__What you have to do__
Rewrite the whole listing below, every line of it, shifting each coordinate in the answers by -103 and leaving all other numbers as they are. Omit the pictures from your answer.

[BEGIN Material provided]

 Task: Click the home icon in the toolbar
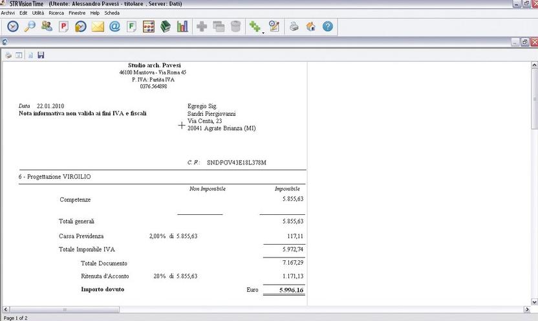click(x=311, y=27)
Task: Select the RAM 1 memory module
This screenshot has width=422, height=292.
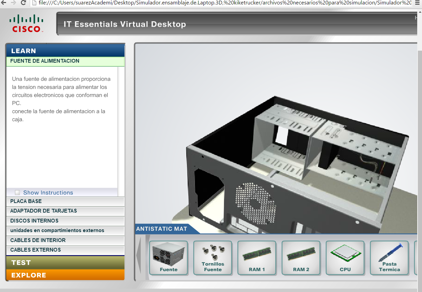Action: click(256, 257)
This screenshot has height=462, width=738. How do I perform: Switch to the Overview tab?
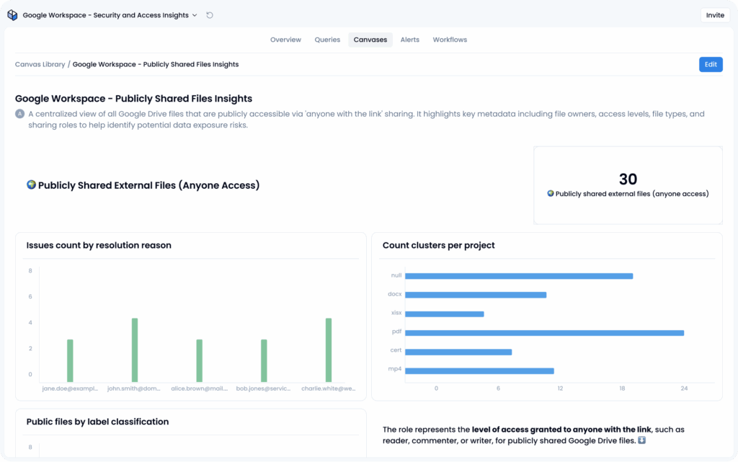pos(285,40)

[END Material provided]

__Solution to this exercise__
 Task: Click the home icon in the toolbar
click(x=208, y=-76)
Task: Select the RAM 1 memory module
This screenshot has width=422, height=292.
Action: click(153, 154)
This screenshot has height=462, width=738. How do I perform: Switch to the Overview tab?
pos(182,-63)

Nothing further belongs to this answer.